**Pokazane dane:**
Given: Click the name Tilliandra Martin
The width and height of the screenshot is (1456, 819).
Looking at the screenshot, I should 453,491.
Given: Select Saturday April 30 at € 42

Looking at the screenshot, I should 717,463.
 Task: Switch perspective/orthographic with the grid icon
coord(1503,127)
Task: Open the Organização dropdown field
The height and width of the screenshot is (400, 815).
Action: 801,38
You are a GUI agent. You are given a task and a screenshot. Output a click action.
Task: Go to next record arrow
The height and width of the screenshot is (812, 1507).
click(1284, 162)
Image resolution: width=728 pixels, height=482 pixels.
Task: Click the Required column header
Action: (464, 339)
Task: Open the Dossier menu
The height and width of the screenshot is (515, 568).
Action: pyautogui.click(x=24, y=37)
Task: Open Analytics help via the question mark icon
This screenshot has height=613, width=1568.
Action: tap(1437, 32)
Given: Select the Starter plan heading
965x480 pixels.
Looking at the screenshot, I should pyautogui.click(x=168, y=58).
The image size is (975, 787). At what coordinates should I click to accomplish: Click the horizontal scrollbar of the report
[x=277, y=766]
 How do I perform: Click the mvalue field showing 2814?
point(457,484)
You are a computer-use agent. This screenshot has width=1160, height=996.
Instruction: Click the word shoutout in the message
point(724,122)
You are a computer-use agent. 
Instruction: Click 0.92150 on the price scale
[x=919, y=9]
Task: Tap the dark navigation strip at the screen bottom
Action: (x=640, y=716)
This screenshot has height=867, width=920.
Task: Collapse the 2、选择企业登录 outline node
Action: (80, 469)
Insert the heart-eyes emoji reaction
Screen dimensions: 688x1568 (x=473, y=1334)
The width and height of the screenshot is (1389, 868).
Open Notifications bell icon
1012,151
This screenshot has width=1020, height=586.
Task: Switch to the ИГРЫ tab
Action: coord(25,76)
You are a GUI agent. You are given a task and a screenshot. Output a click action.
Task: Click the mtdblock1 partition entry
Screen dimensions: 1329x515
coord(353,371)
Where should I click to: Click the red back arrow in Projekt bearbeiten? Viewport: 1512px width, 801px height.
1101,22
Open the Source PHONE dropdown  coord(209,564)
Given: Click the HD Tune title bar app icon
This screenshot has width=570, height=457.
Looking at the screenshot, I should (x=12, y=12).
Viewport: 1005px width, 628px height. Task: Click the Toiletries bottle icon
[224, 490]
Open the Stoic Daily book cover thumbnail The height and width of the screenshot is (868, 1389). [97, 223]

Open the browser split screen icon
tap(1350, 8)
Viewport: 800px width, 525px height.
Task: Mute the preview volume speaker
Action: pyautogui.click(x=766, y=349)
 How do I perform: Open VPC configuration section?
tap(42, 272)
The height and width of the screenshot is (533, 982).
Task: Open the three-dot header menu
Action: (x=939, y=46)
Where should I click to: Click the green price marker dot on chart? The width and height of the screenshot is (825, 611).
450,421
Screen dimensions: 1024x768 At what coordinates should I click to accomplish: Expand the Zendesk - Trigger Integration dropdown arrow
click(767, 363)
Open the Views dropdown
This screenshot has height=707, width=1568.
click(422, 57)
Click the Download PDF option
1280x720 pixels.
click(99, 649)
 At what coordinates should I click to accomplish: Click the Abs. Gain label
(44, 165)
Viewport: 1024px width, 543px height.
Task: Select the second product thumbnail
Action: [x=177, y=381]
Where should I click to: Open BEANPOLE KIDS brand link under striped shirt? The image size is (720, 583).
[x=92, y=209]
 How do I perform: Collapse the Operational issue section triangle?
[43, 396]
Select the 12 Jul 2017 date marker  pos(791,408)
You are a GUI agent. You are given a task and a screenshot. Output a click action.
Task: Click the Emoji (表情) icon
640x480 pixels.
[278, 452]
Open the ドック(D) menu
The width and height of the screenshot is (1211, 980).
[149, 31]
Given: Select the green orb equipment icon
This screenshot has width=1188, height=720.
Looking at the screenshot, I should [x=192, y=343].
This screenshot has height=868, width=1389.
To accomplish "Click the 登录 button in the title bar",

**Polecenie:** Przepisz wiernie wszystkie powyższe wpisy, linijka po linijce, bez żadnych zmian.

**Odpowiedź do ćwiczenia:**
Given: Click the name Tilliandra Martin
The width and height of the screenshot is (1456, 819).
Looking at the screenshot, I should 453,491.
Given: Select Saturday April 30 at € 42

Looking at the screenshot, I should 717,463.
 Task: Switch perspective/orthographic with the grid icon
coord(1503,127)
Task: Open the Organização dropdown field
The height and width of the screenshot is (400, 815).
Action: 801,38
You are a GUI agent. You are given a task and a screenshot. Output a click action.
Task: Go to next record arrow
The height and width of the screenshot is (812, 1507).
click(1284, 162)
Image resolution: width=728 pixels, height=482 pixels.
Task: Click the Required column header
Action: (464, 339)
Task: Open the Dossier menu
The height and width of the screenshot is (515, 568).
Action: pyautogui.click(x=24, y=37)
Task: Open Analytics help via the question mark icon
This screenshot has height=613, width=1568.
Action: tap(1437, 32)
Given: Select the Starter plan heading
965x480 pixels.
Looking at the screenshot, I should pyautogui.click(x=168, y=58).
The image size is (975, 787). At what coordinates should I click to accomplish: Click the horizontal scrollbar of the report
[x=277, y=766]
 How do I perform: Click the mvalue field showing 2814?
point(457,484)
You are a computer-use agent. This screenshot has width=1160, height=996.
Instruction: Click the word shoutout in the message
point(724,122)
You are a computer-use agent. 
Instruction: Click 0.92150 on the price scale
[x=919, y=9]
Task: Tap the dark navigation strip at the screen bottom
Action: (x=640, y=716)
This screenshot has height=867, width=920.
Task: Collapse the 2、选择企业登录 outline node
Action: (80, 469)
Insert the heart-eyes emoji reaction
Screen dimensions: 688x1568 (x=473, y=1334)
The width and height of the screenshot is (1389, 868).
Open Notifications bell icon
1012,151
This screenshot has width=1020, height=586.
Task: Switch to the ИГРЫ tab
Action: coord(25,76)
You are a GUI agent. You are given a task and a screenshot. Output a click action.
Task: Click the mtdblock1 partition entry
Screen dimensions: 1329x515
coord(353,371)
Where should I click to: Click the red back arrow in Projekt bearbeiten? Viewport: 1512px width, 801px height.
1101,22
Open the Source PHONE dropdown  coord(209,564)
Given: Click the HD Tune title bar app icon
This screenshot has width=570, height=457.
Looking at the screenshot, I should (x=12, y=12).
Viewport: 1005px width, 628px height. Task: Click the Toiletries bottle icon
[224, 490]
Open the Stoic Daily book cover thumbnail The height and width of the screenshot is (868, 1389). [97, 223]

Open the browser split screen icon
tap(1350, 8)
Viewport: 800px width, 525px height.
Task: Mute the preview volume speaker
Action: pyautogui.click(x=766, y=349)
 How do I perform: Open VPC configuration section?
tap(42, 272)
The height and width of the screenshot is (533, 982).
Task: Open the three-dot header menu
Action: (x=939, y=46)
Where should I click to: Click the green price marker dot on chart? The width and height of the screenshot is (825, 611).
450,421
Screen dimensions: 1024x768 At what coordinates should I click to accomplish: Expand the Zendesk - Trigger Integration dropdown arrow
click(767, 363)
Open the Views dropdown
This screenshot has height=707, width=1568.
click(422, 57)
Click the Download PDF option
1280x720 pixels.
click(99, 649)
 At what coordinates should I click to accomplish: Click the Abs. Gain label
(44, 165)
Viewport: 1024px width, 543px height.
Task: Select the second product thumbnail
Action: [x=177, y=381]
Where should I click to: Open BEANPOLE KIDS brand link under striped shirt? The image size is (720, 583).
[x=92, y=209]
 How do I perform: Collapse the Operational issue section triangle?
[43, 396]
Select the 12 Jul 2017 date marker  pos(791,408)
You are a GUI agent. You are given a task and a screenshot. Output a click action.
Task: Click the Emoji (表情) icon
640x480 pixels.
[278, 452]
Open the ドック(D) menu
The width and height of the screenshot is (1211, 980).
[149, 31]
Given: Select the green orb equipment icon
This screenshot has width=1188, height=720.
Looking at the screenshot, I should [x=192, y=343].
This screenshot has height=868, width=1389.
To accomplish "Click the 登录 button in the title bar",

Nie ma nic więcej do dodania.